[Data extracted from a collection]
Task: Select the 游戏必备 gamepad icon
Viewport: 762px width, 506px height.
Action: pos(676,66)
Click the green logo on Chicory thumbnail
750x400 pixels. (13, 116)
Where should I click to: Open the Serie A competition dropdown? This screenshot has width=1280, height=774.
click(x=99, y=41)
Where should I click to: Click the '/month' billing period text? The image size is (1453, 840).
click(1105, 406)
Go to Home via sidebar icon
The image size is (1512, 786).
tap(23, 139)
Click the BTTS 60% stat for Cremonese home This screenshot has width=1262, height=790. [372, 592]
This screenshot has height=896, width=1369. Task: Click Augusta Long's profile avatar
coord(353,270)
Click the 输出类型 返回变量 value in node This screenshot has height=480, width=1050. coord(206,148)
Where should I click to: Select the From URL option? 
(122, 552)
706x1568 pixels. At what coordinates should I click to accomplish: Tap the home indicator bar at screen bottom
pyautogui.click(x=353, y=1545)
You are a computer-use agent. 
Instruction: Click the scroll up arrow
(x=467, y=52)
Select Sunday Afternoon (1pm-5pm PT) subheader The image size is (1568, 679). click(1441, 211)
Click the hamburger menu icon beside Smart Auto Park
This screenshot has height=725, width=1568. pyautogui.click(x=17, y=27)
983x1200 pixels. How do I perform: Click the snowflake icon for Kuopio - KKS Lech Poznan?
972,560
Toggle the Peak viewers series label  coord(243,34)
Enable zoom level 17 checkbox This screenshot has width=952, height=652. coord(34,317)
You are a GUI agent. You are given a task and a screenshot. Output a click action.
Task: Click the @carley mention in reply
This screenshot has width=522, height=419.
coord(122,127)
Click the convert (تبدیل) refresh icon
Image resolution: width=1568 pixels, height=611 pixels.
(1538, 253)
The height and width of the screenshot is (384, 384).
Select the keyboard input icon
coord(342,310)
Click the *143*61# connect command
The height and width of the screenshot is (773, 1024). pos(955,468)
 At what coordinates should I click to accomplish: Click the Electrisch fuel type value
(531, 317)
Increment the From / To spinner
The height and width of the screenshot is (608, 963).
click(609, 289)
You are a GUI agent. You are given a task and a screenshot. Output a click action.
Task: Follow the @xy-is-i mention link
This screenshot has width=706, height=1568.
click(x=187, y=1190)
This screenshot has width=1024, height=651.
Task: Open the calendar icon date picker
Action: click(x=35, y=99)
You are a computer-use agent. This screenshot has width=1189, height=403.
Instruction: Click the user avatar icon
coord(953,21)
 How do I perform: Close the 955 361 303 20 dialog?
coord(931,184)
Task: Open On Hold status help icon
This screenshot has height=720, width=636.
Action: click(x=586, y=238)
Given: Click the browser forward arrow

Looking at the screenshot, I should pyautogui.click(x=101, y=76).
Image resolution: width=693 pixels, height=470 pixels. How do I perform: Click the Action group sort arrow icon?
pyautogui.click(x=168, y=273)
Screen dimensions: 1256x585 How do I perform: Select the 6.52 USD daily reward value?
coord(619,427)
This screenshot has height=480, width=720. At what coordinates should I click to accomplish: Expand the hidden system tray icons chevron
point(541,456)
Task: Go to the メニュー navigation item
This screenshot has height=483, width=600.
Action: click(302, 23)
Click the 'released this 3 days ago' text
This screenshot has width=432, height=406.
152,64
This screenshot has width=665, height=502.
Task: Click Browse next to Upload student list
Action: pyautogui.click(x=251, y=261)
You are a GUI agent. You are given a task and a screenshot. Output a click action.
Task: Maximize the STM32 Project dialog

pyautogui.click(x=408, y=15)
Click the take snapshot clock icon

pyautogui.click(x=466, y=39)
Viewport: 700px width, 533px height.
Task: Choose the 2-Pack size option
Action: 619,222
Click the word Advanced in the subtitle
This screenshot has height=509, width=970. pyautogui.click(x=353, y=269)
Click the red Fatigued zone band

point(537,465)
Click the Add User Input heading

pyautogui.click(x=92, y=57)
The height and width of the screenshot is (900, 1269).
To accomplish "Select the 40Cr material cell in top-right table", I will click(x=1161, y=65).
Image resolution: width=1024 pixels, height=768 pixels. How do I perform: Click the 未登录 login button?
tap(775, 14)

Task requirements: Taking the lines above, repeat exactly those from the line that contains "Where should I click to: Open" through the line that contains "Click the 输出类型", and both of those lines as well. Include nothing else.

Problem solution:
Where should I click to: Open the Serie A competition dropdown? This screenshot has width=1280, height=774.
click(x=99, y=41)
Where should I click to: Click the '/month' billing period text? The image size is (1453, 840).
click(1105, 406)
Go to Home via sidebar icon
The image size is (1512, 786).
tap(23, 139)
Click the BTTS 60% stat for Cremonese home This screenshot has width=1262, height=790. [372, 592]
This screenshot has height=896, width=1369. Task: Click Augusta Long's profile avatar
coord(353,270)
Click the 输出类型 返回变量 value in node This screenshot has height=480, width=1050. coord(206,148)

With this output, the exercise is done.